# Zu erledigende Aufgaben
[1] Fassen Sie den Text zum Haftungsbescheid in zwei Sätzen zusammen.
[2] Wie heißt laut dem Text zum Haftungsbescheid ein Bescheid, in dem die Haftung für mehrere Abgaben oder für unterschiedliche Zeiträume in einem Schriftstück ausgesprochen wird?

Der Bf. bestreitet sowohl die Rechtmäßigkeit der den in Haftung gezogenen Umsatz- und Körperschaftsschuldigkeiten 2009 bis 2011 zugrundeliegenden Bescheide als auch deren ordnungsgemäße Zustellung, die Uneinbringlichkeit der in Haftung gezogenen Abgabenforderungen sowie das Vorliegen einer schuldhaften Pflichtverletzung. Bemängelt wurde zudem die Widersprüchlichkeit des Haftungsbescheides insofern, als im Spruch des Haftungsbescheides eine Haftungssumme von 269.222,03 € angeführt werde, laut Bescheidbegründung bei der Primärschuldnerin jedoch lediglich Abgabenschuldigkeiten in Höhe von 259.846,37 € aushafteten.

  1. Mangelnde Klarheit des Spruches des beschwerdegegenständlichen Bescheides

Spruch eines Haftungsbescheides ist die Geltendmachung der Haftung für einen bestimmten Abgabenbetrag einer bestimmten Abgabe (siehe dazu z.B. ). Wird die Haftung für mehrere Abgaben und/oder für unterschiedliche Zeiträume in einem Schriftstück ausgesprochen, handelt es sich um einen Sammelbescheid. Bestandteil des Spruches ist somit auch eine genaue Aufgliederung der Haftungssumme nach Abgabenart und Zeitraum.

# Angezeigte Daten
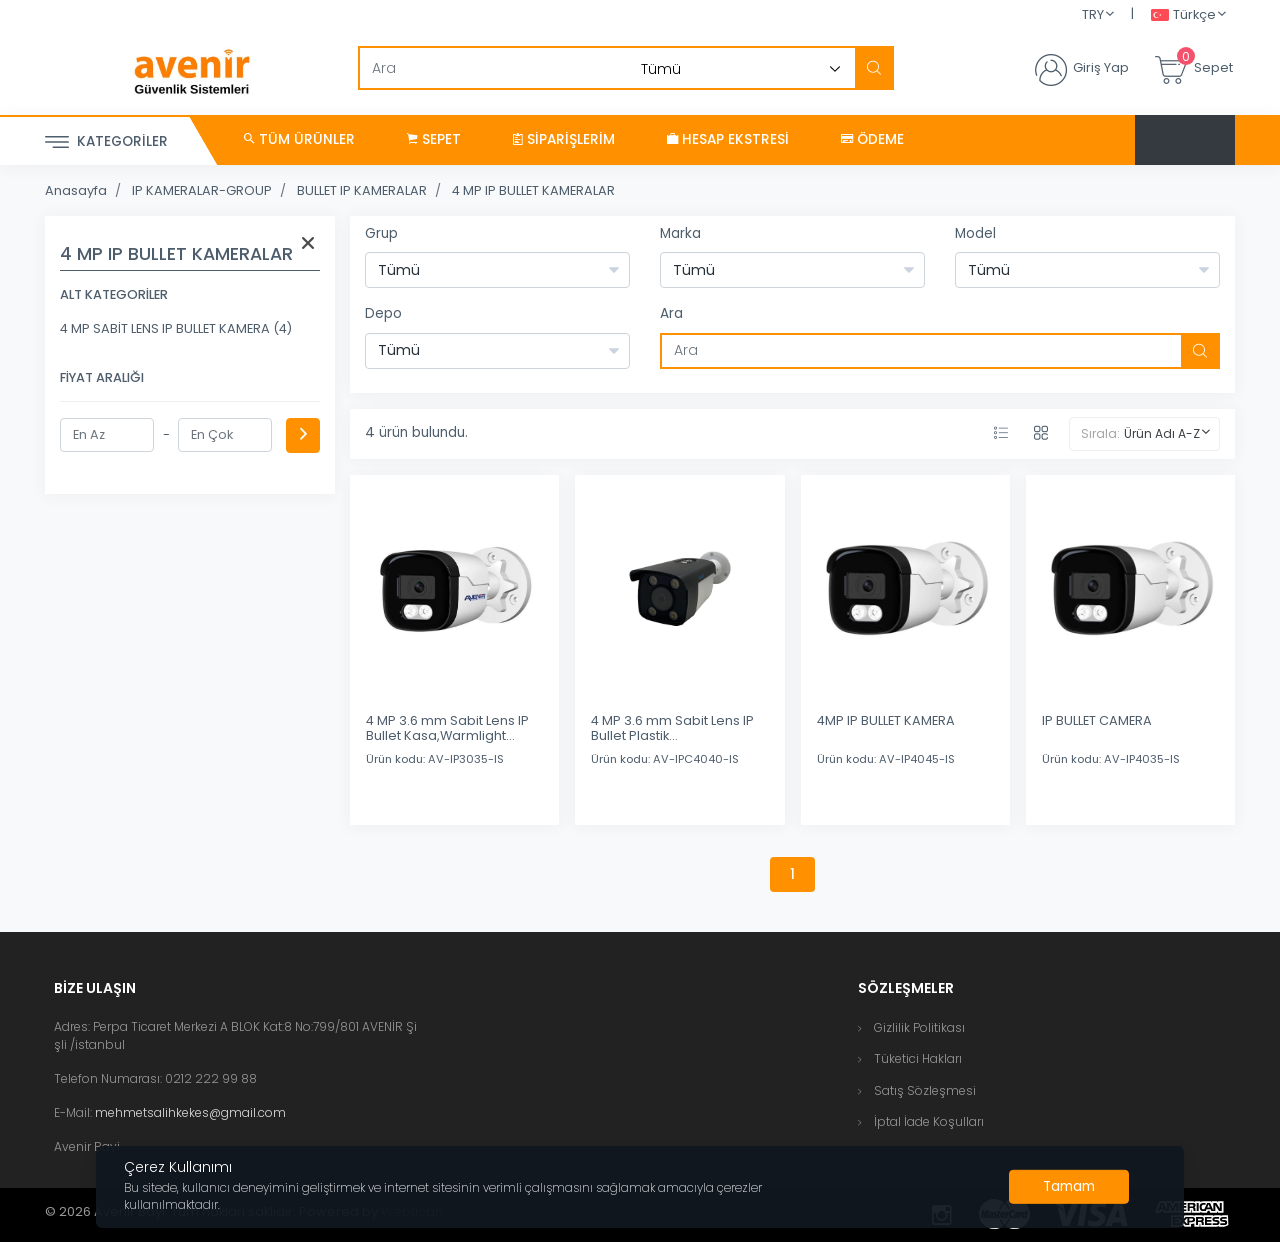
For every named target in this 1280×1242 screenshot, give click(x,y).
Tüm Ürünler (299, 139)
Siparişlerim (564, 139)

# Gelöste Aufgaben
[1] Bestritten werden die Rechtmäßigkeit und die ordnungsgemäße Zustellung der zugrundeliegenden Bescheide, die Uneinbringlichkeit der Abgabenforderungen und eine schuldhafte Pflichtverletzung. Außerdem wird bemängelt, dass der Spruch eine Haftungssumme von 269.222,03 € nennt, laut Begründung aber nur 259.846,37 € aushaften, und der Text hält fest, dass zum Spruch eines Sammelbescheides eine genaue Aufgliederung der Haftungssumme nach Abgabenart und Zeitraum gehört.

[2] Ein solcher Bescheid heißt Sammelbescheid.